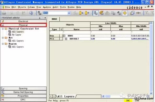Image resolution: width=155 pixels, height=102 pixels.
Task: Click the horizontal scrollbar thumb below worksheet
Action: [108, 96]
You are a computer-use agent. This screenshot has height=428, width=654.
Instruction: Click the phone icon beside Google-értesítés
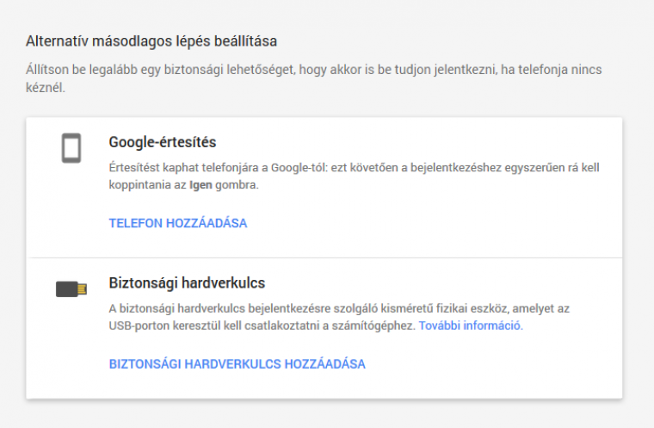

--*--

What to produce. Retype the data word for word from the line containing "You are a computer-use" through the end, leaving out the pictures.

Exercise result.
You are a computer-use agent. This screenshot has height=428, width=654.
Instruction: Click the phone icon beside Google-értesítés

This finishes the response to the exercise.